--- PROVIDED ENTRIES Enclosed Below ---

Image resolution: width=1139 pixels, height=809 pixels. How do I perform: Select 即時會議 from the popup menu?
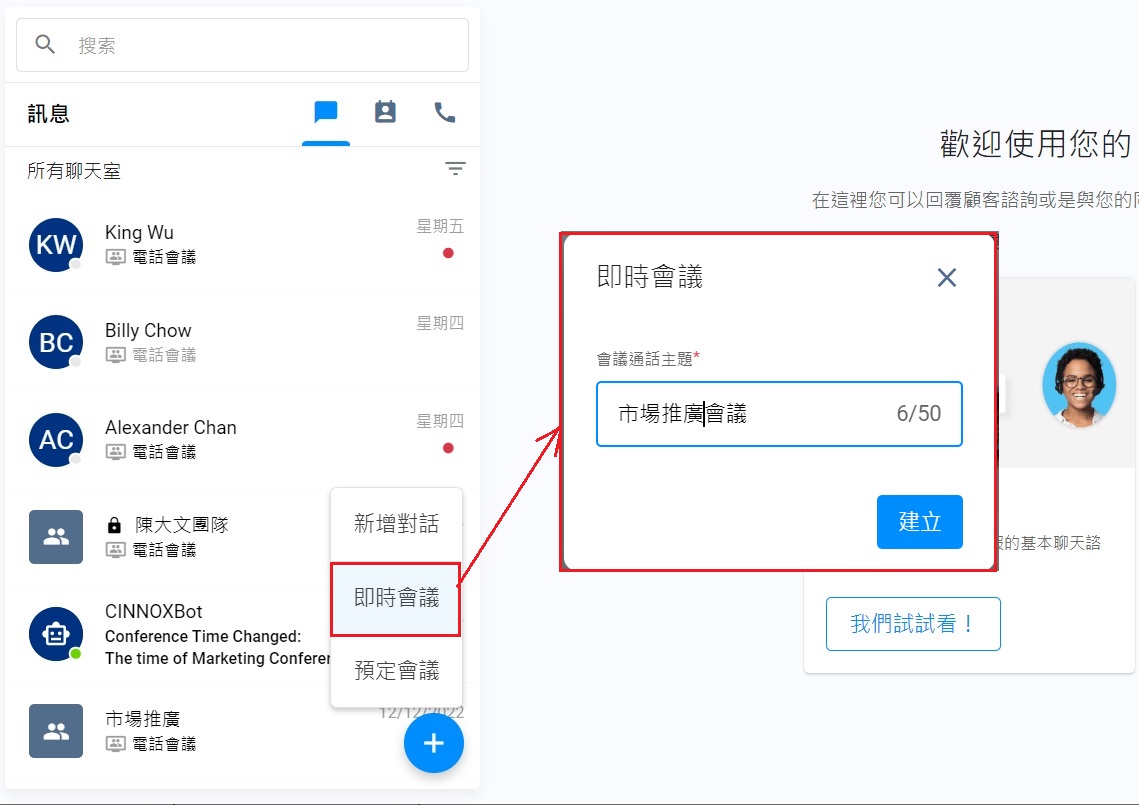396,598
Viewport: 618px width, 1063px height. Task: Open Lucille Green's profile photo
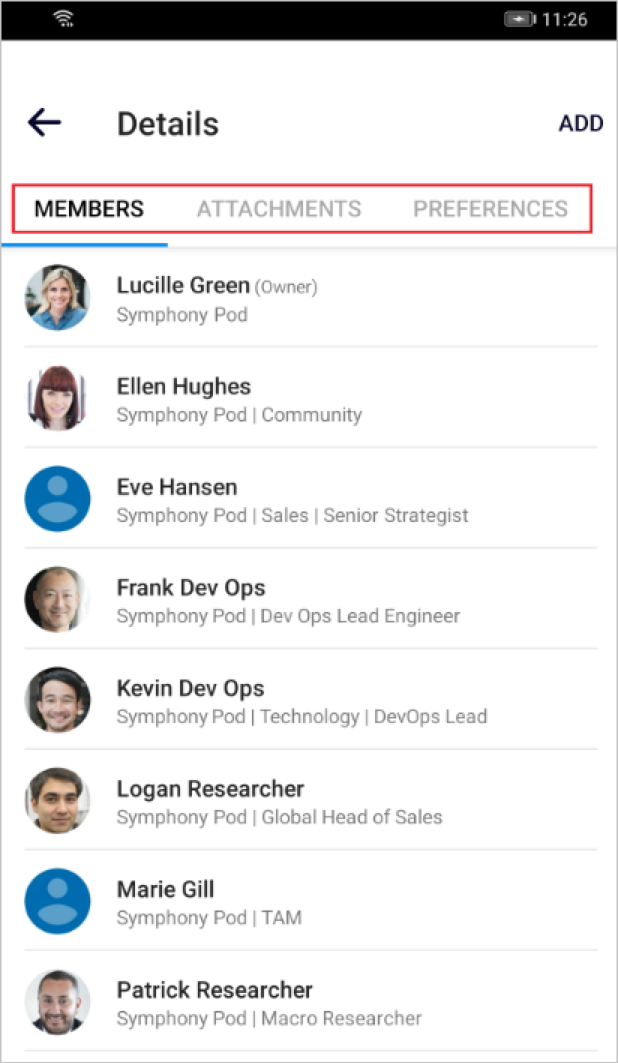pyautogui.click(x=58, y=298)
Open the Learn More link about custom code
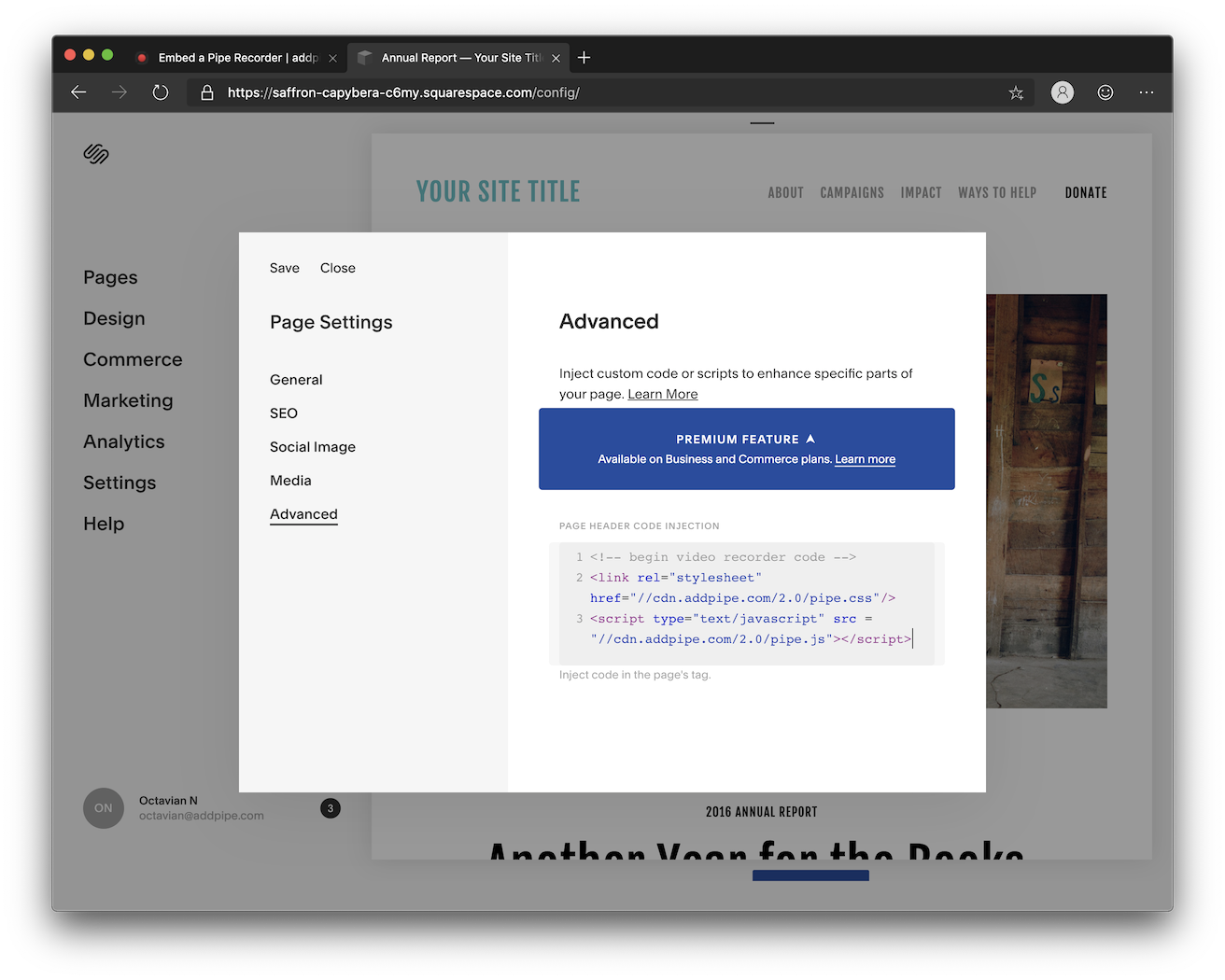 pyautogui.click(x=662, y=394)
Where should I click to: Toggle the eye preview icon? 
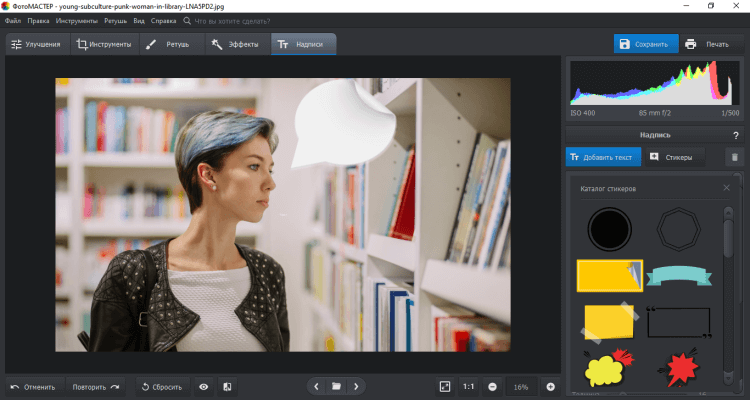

--- End of Enclosed PROVIDED ENTRIES ---
--- PROVIDED ENTRIES Enclosed Below ---

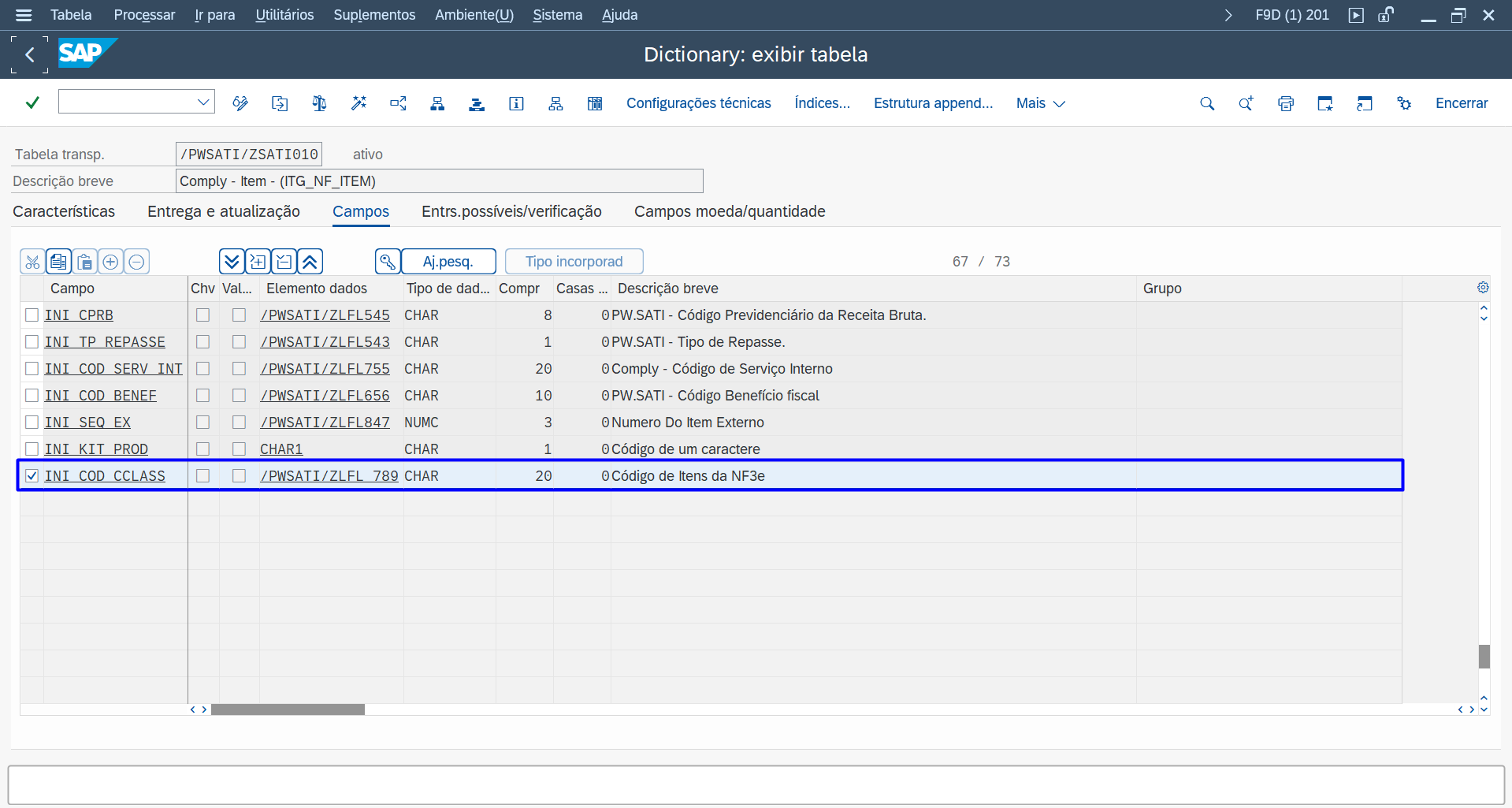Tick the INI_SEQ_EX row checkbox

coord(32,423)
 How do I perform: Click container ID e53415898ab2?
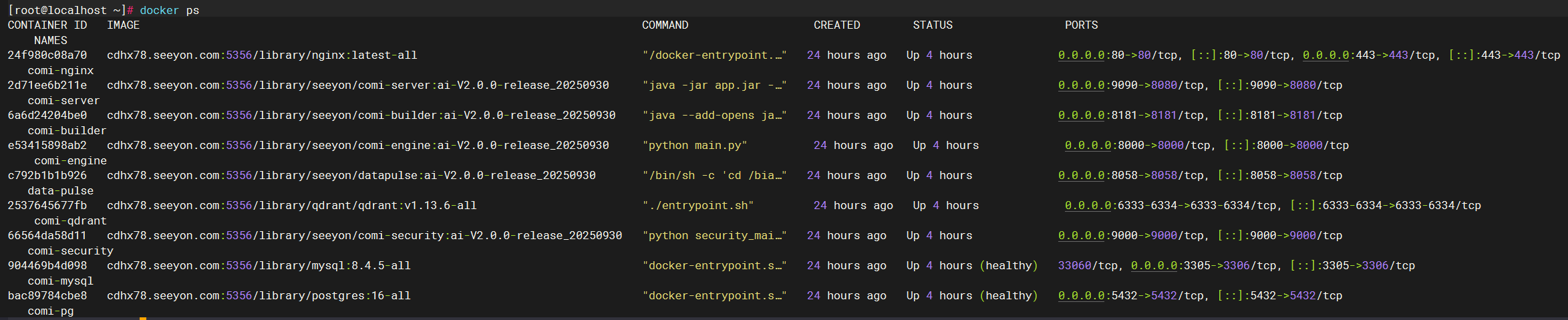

--- End of Enclosed PROVIDED ENTRIES ---

Lines wanted from the entries above: the one with "Image resolution: width=1139", the one with "Where should I", and all lines between. Please copy them exactly, without the pictures and without anything else.

__REPLY__.
Image resolution: width=1139 pixels, height=809 pixels. How do I perform: Select 即時會議 from the popup menu?
396,598
Viewport: 618px width, 1063px height. Task: Open Lucille Green's profile photo
pyautogui.click(x=58, y=298)
Open the Learn More link about custom code
 pyautogui.click(x=662, y=394)
Where should I click to: Toggle the eye preview icon? 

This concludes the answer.